[Document extract]
+ + +
Although the vast majority of the Companies Act 2006 is not yet in force, some of its provisions came into force on 20 January 2007. These are the sections dealing with company communications with shareholders and others, including electronic communications and communications via a website, together with provisions regarding notification of interests in shares to public companies and rights to investigate who hold shares in public companies. Companies whose shares are admitted to trading on a regulated market, or a UK prescribed market - including companies on the Official List, on AIM and on the PLUS (Ofex) markets - will also need to comply with the communication requirements in Chapter 6 of the FSA’s Disclosure Rules and Transparency Rules, which also came into force on 20 January 2007.
This note considers how all companies can take advantage of the new regime for electronic communications, resulting in cost savings from reduced print requirements. These steps will include reviewing and if necessary amending the articles of association, possibly at the next AGM, and seeking the consent of shareholders to electronic and website communication. The note then goes on to describe the new rules relating to disclosure of shareholdings in listed companies and investigations into public company shareholdings.
Schedule 5 of the 2006 Act allows companies to send documents and information to shareholders in electronic form and by a website. However, this is subject to shareholder approval. The 2006 Act also introduces a new provision allowing a shareholder to communicate with the company by electronic means where the company has given an electronic address in a notice calling a meeting or in a proxy form.
“Electronic means” would include email or fax. It would also include delivery of a disk on which documents or information are stored.
What do companies need to do in order to be able to send documents and information to shareholders in an electronic form? Companies wishing to use electronic communication will need to obtain shareholder approval in a general meeting. Some companies may already have arrangements in place for this under the relevant parts of the 1985 Act, but may wish to extend the current arrangements, for example to cover a wider category of documents. These approvals could be sought at the 2007 AGM.
In addition, unless the shareholder is also a company that has agreed to receive documents or information in electronic form, a request letter will have to be sent to each shareholder asking for agreement to receive documents or information in an electronic form. The shareholder should also be requested to supply an electronic address for this purpose.
Other arrangements will also need to be put in place to identify shareholders and other persons who control voting rights so that they can be effectively informed of the matters they are entitled to be informed of under the Transparency Directive.
What do companies need to do in order to be able to send documents and information to shareholders by website? Companies may need to amend their articles, possibly at the next AGM, to permit the company to communicate with its members via a website where this is not already permitted.
Companies would also need to obtain shareholder approval in a general meeting to communications by website if there are not already arrangements in place under the 1985 Act. Again, this approval could be sought at the 2007 AGM.
A request letter will also need to be sent to each shareholder asking them to consent to the company sending documents or information via a website. It must be clearly stated that shareholders will be deemed to agree to this unless they notify the company within 28 days that they wish to receive documents or information in another form. A request letter will be ineffective if sent to a shareholder who has been sent such a letter within the previous 12 months.
Any request letters could be sent at the same time as the notice of AGM in order to save costs.
New rules about notification of interests in shares to public companies
These provisions are relevant only to companies whose shares are admitted to trading on a regulated market or a UK prescribed market (see above for examples of the relevant markets). The rules they replace applied to all public companies, whether or not listed.
+ + +
[Dataset]
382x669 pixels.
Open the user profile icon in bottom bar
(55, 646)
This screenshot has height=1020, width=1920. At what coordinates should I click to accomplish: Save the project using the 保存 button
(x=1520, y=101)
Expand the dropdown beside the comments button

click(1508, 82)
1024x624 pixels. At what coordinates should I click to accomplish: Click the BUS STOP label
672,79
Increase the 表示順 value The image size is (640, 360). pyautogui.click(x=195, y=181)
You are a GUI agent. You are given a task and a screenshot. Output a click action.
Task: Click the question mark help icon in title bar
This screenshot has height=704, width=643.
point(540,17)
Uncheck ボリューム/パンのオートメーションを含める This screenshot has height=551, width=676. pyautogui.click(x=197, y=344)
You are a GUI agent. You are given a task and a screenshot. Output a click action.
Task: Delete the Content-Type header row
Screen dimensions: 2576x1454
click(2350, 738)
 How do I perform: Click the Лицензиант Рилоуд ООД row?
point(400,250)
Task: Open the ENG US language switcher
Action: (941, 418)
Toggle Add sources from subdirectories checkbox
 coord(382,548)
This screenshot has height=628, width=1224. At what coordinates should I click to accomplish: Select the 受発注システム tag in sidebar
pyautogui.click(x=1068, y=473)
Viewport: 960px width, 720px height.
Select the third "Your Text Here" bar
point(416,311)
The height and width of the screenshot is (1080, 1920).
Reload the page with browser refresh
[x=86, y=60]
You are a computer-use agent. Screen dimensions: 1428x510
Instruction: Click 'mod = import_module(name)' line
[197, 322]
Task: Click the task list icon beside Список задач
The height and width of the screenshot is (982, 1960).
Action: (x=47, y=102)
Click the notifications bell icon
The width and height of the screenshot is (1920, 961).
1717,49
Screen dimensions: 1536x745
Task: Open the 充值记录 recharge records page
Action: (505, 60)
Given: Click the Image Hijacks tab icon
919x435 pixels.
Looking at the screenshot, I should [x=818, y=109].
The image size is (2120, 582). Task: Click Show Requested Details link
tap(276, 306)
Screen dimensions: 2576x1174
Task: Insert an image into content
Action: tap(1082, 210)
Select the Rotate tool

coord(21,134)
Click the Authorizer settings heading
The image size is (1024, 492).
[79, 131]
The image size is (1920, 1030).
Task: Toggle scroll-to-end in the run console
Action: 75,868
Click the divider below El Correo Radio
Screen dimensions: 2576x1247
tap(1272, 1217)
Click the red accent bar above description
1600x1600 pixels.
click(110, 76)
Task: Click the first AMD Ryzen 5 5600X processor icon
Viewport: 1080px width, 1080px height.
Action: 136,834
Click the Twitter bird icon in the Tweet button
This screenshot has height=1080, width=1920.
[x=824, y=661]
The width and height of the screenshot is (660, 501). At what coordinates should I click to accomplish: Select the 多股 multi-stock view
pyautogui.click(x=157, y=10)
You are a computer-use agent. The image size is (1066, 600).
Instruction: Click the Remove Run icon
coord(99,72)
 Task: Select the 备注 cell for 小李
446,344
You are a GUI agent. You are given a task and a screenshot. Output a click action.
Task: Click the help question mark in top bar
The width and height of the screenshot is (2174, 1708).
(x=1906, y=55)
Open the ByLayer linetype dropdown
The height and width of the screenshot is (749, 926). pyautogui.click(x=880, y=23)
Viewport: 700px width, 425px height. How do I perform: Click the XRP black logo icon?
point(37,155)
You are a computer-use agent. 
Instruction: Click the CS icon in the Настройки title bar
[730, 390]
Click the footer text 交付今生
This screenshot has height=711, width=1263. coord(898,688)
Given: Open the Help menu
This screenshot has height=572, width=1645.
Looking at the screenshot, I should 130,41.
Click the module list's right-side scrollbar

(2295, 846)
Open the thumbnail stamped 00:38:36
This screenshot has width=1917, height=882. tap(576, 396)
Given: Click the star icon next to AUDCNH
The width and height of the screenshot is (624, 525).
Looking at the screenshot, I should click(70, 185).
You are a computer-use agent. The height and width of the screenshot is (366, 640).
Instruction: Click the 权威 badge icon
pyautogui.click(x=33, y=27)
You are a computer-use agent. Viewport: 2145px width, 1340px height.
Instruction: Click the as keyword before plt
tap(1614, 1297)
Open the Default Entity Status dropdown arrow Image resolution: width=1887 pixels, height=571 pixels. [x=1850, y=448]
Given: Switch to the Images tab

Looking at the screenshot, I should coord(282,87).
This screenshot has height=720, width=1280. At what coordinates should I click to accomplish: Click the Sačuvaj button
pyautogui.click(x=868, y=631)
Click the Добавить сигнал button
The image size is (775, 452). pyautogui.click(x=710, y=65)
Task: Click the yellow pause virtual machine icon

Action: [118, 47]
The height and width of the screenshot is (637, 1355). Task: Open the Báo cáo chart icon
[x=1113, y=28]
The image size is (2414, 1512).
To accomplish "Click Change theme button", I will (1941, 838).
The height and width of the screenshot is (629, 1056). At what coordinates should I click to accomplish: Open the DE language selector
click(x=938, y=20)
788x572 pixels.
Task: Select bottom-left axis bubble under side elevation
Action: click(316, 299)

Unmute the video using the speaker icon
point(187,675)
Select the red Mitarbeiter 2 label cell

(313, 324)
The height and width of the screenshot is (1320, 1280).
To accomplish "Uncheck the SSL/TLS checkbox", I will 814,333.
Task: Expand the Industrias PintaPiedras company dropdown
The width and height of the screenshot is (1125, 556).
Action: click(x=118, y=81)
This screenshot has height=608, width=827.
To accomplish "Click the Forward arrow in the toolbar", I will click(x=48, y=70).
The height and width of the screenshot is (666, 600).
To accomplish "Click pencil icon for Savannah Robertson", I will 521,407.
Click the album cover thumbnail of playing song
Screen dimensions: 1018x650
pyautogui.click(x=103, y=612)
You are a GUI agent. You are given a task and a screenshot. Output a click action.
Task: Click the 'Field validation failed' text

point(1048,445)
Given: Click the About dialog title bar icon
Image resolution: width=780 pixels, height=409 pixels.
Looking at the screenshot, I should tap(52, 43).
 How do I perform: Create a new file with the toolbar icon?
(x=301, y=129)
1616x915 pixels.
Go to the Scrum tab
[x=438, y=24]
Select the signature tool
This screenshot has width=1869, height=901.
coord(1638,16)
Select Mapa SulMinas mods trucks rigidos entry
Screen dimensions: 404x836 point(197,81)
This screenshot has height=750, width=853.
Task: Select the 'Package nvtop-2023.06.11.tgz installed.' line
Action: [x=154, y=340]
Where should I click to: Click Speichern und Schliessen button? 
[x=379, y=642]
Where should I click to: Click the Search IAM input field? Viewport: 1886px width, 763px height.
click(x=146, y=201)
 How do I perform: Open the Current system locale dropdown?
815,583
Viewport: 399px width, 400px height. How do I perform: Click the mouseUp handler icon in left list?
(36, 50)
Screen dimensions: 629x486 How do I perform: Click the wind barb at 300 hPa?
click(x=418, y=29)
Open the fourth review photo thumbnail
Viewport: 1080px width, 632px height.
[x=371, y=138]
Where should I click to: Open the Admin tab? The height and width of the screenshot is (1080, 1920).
+ + +
[Problem set]
1) Reproduce everything in the Companies Act note from "Other arrangements will" down to "the Transparency Directive.".
2) Answer these questions from the note on the Companies Act 2006:
(a) On what date did some of the Act's provisions come into force?
(b) Within how many days must shareholders notify the company if they do not want documents or information sent via a website?
(c) Which two examples of "electronic means" does the note give first?

[Answers to the exercise]
1)
Other arrangements will also need to be put in place to identify shareholders and other persons who control voting rights so that they can be effectively informed of the matters they are entitled to be informed of under the Transparency Directive.

2)
(a) 20 January 2007
(b) 28 days
(c) Email and fax